The woman looks at the strawberries which were not the best quality and with barely disguised disgust, informs us that they were hardly representative of the farm so we may as well keep them. She hands over no money. We beat a hasty retreat, jumping on our bikes and heading off into the sunset down the road. As we were fed up to the eyes with strawberries the only thing left to do was to use the ones we had just been given as projectiles at any wall that was white enough to show the splattered fruit in all it’s glory, the occasional passer by got a taste too. It was very wasteful and irresponsible, but immense fun all the same.
Just a bit seedy…
I do still like strawberries though, even after the excesses of my youth and have them in the garden. We celebrated one year in our house this week and even though the strawberry plants were uprooted last year and re-planted, they have given us a good crop. We even have the wild alpine type hiding under the shrubs, which are sweet and juicy but a bit seedy, and some more of them growing from seed that won’t fruit this year. I have seen a lot of strawberries over the years but my lad has just come in with the biggest one I have ever seen today….It’s a whopper, and I must say probably one of the ugliest strawberries I have seen in my life….
Who are you calling ugly?
What exactly makes a fruit or vegetable ugly? There are gourds actually called Ugly Fruit, but they are so colourful that they are used as table ornaments. Occasionally we get an odd looking carrot or a potato that looks like baboons bottom, but none of those are what we would call ugly. Odd perhaps, but not ugly.

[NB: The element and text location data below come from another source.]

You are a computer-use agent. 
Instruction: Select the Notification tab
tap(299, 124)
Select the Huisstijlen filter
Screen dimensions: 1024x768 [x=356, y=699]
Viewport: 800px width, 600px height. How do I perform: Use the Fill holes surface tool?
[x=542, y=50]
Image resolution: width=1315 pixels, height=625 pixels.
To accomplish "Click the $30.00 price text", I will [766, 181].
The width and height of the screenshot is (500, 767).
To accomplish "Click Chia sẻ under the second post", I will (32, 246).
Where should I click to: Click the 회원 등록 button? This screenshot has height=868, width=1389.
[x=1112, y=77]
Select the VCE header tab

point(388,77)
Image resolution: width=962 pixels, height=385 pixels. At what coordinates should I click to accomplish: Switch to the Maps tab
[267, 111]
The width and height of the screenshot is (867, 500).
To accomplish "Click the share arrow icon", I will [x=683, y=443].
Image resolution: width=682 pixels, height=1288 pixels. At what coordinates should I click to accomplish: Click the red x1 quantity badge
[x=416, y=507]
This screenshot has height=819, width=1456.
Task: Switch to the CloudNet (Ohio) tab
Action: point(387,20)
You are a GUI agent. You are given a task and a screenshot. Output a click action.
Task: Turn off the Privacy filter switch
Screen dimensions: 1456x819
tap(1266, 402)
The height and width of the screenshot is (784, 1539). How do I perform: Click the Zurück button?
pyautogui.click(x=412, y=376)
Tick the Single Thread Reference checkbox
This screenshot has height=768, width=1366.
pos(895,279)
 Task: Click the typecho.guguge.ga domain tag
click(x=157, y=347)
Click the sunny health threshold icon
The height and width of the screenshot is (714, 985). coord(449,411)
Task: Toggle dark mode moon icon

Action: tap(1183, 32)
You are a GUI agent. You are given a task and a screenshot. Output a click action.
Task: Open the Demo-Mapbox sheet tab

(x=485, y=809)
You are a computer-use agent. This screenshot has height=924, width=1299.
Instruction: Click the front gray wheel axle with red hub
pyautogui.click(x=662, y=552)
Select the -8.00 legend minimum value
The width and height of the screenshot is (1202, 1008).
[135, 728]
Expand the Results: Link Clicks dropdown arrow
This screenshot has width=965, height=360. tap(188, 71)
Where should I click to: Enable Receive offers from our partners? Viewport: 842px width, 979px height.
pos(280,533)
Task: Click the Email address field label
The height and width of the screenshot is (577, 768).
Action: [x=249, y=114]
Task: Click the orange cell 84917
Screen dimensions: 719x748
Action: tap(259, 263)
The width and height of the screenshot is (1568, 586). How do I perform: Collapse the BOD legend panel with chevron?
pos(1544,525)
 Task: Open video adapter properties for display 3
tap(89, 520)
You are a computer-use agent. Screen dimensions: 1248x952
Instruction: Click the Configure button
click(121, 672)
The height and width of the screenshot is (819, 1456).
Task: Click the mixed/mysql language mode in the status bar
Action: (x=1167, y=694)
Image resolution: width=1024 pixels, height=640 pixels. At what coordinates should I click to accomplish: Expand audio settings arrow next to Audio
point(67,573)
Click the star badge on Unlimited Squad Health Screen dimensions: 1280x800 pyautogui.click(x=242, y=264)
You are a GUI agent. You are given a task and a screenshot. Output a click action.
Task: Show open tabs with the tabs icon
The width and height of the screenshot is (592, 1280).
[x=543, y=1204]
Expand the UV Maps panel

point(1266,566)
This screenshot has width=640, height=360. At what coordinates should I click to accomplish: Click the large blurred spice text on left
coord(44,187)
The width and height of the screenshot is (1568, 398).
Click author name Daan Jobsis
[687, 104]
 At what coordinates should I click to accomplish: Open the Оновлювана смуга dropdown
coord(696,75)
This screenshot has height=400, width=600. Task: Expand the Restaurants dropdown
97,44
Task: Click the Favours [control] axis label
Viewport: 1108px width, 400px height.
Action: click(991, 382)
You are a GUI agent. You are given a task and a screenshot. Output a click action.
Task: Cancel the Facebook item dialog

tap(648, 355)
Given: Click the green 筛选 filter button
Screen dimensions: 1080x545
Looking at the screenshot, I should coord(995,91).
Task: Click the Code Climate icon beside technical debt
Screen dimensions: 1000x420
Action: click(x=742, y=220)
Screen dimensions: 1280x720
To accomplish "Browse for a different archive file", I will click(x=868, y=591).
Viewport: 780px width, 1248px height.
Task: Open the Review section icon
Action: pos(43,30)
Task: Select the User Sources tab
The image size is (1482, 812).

The factor that probably makes us think that certain fruit and veg are ugly is when we humanise them and give them personalities as we see faces. It’s our nature to find human form in things. My brother used to show me faces in the wood grain on the wardrobes in our bedroom at night, then scare me with stories of blood and gore. This would then result in me having to pay him to sleep securely in his bed for the price of my weekly pocket money…I had nothing to spend for years.
This strawberry that I am on about has the angriest grimaces on its face and gave me the impression it’s looking for a fight. It didn’t put up much resistance though…it was chopped up and drowned in orange jelly then put in the fridge ready for teatime.
If it had arms and legs it would have fought back I’m sure.